A plant that is traditionally known to repel herbivores is now found to have medicinal use for humans.
- A botanical study conducted by four plant specialists from India found that the volatile chemicals found in the leaves of six species of Garcinia plants are good for human consumption.
- The six species are: Garcinia morella, Garcinia dulcis, Garcinia xanthochymus, Garcinia assamica, Garcinia lanceifolia and Garcinia pedunculata.
- There are some 250 species of
trees from the genus Garcinia.
These are distributed across southeast Asia, the Indian subcontinent and tropical Africa.
- In India, there are 44 species and 19 are from the north-east region of the country.

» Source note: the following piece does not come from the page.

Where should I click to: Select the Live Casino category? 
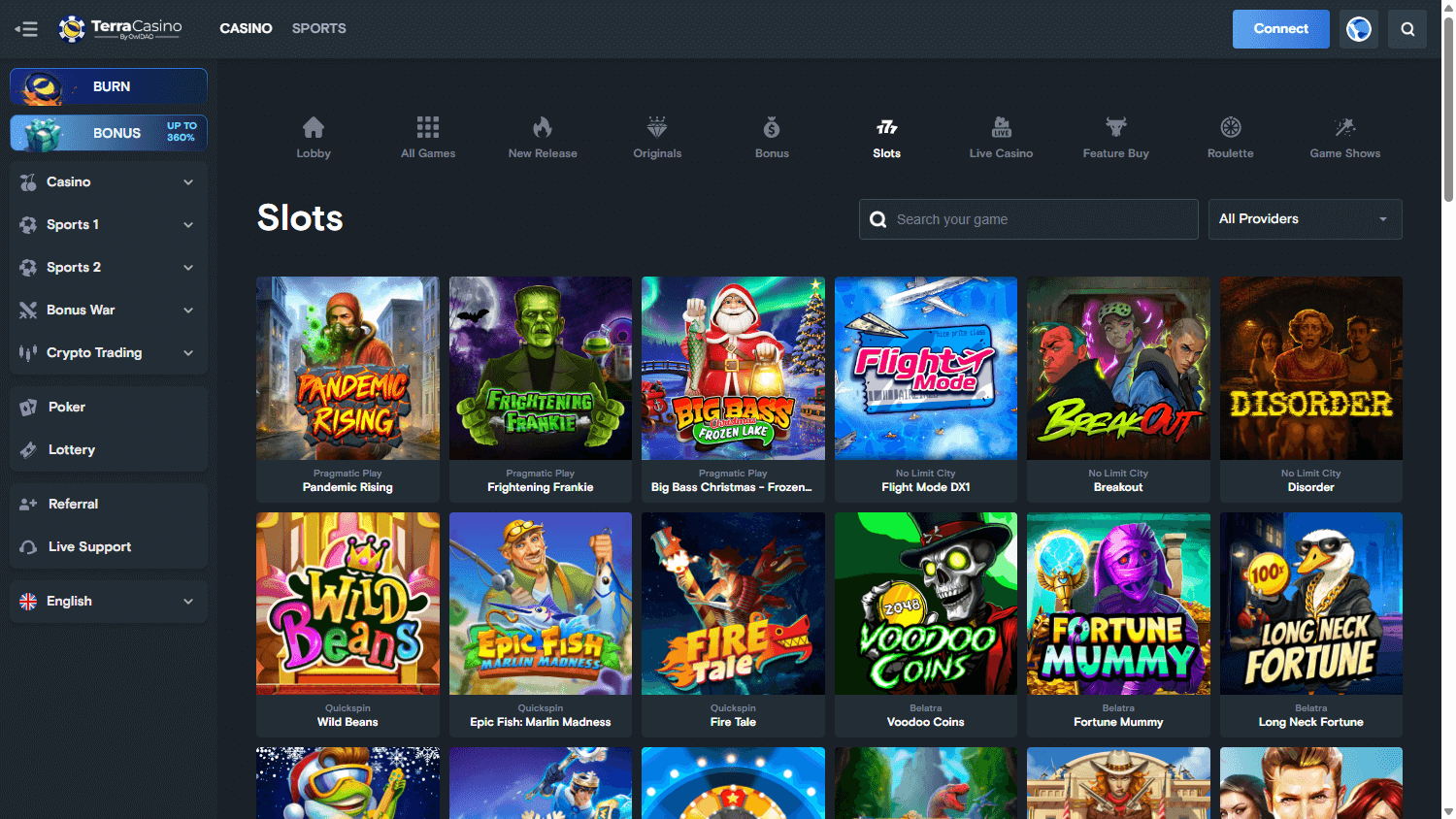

- The species Garcinia assamica was recently found in Assam’s Manas National Park. Only a few trees were found in the park.
- From the essential oils of the six species, the researchers have identified 64 volatile compounds.
- The major compounds were (E)-caryophyllene, a-copaene and b-selinene.
- (E)-caryophyllene is found to be the moot compound that retards the growth of other plants in the vicinity of the tree and also is the reason for repulsing herbivore attacks.
- The medicinal use of the compound is already known.
- It possess anti-carcinogenic, anti-fibrotic, anti-inflammatory, anti-cancer, anxiolytic, antioxidant, antimicrobial, anaesthetic, and other biological activities.
- Earlier, the genus Garcinia is known to possess therapeutical substances that exhibit antioxidant and anti-inflammatory properties.
- Owing to their health benefits, nurseries of Garcinia plants are being raised as a commercial crop in Assam. Traditionally, the fruit of the plant is used in Assam for treating dysentery and diarrhoea.
- The researches note that the plant products can be marketed as an anti-obesity agent.